5 Likelihood-based confidence interval and likelihood ratio

5.1 Likelihood-based confidence intervals and Wilks statistic

5.1.1 General idea and definition of Wilks statistic

Instead of relying on normal / quadratic approximation, we can also use the log-likelihood directly to find the so called likelihood confidence intervals:

Idea: find all $\boldsymbol \theta_0$ that have a log-likelihood that is almost as good as $l_n(\hat{\boldsymbol \theta}_{ML} | D)$. \[\text{CI}= \{\boldsymbol \theta_0: l_n(\hat{\boldsymbol \theta}_{ML}| D) - l_n(\boldsymbol \theta_0 | D) \leq \Delta\}\] Here $\Delta$ is our tolerated deviation from the maximum log-likelihood. We will see below how to determine a suitable $\Delta$.

The above leads naturally to the Wilks log likelihood ratio statistic $W(\boldsymbol \theta_0)$ defined as: \[ \begin{split} W(\boldsymbol \theta_0) & = 2 \log \left(\frac{L(\hat{\boldsymbol \theta}_{ML}| D)}{L(\boldsymbol \theta_0| D)}\right) \\ & =2(l_n(\hat{\boldsymbol \theta}_{ML}| D)-l_n(\boldsymbol \theta_0 |D))\\ \end{split} \] With its help we can write the likelihood CI follows: \[\text{CI}= \{\boldsymbol \theta_0: W(\boldsymbol \theta_0) \leq 2 \Delta\}\]

The Wilks statistic is named after Samuel S. Wilks (1906–1964).

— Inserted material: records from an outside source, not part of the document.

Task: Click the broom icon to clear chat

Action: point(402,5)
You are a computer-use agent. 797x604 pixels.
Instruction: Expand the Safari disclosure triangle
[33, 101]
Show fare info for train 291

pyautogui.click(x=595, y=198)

Advantages of using a likelihood-based CI:

not restricted to be symmetric
enables to construct multivariate CIs for parameter vector easily even in non-normal cases
contains normal CI as special case

Question: how to choose $\Delta$, i.e how to calibrate the likelihood interval?
Essentially, by comparing with a normal CI!

Example 5.1 Wilks statistic for the proportion:

The log-likelihood for the parameter $\theta$ is (cf. Example 3.1) \[ l_n(\theta| D) = n ( \bar{x} \log \theta + (1-\bar{x}) \log(1-\theta) ) \] Hence the Wilks statistic is \[ \begin{split} W(\theta_0) & = 2 ( l_n( \hat{\theta}_{ML} | D) -l_n( \theta_0 | D ) )\\ & = 2 n \left( \bar{x} \log \left( \frac{ \bar{x} }{\theta_0} \right) + (1-\bar{x}) \log \left( \frac{1-\bar{x} }{1-\theta_0} \right) \right) \\ \end{split} \]

Comparing with Example 2.8 we see that in this case the Wilks statistic is essentially (apart from a scale factor $2n$) the KL divergence between two Bernoulli distributions: \[ W(\theta_0) =2 n D_{\text{KL}}( \text{Ber}( \hat{\theta}_{ML} ), \text{Ber}(\theta_0) ) \]

Example 5.2 Wilks statistic for the mean parameter of a normal model:

The Wilks statistic is \[ W(\mu_0)^2 = \frac{(\bar{x}-\mu_0)^2}{\sigma^2 / n} \]

See Worksheet L3 for a derivation of the Wilks statistic directly from the log-likelihood function.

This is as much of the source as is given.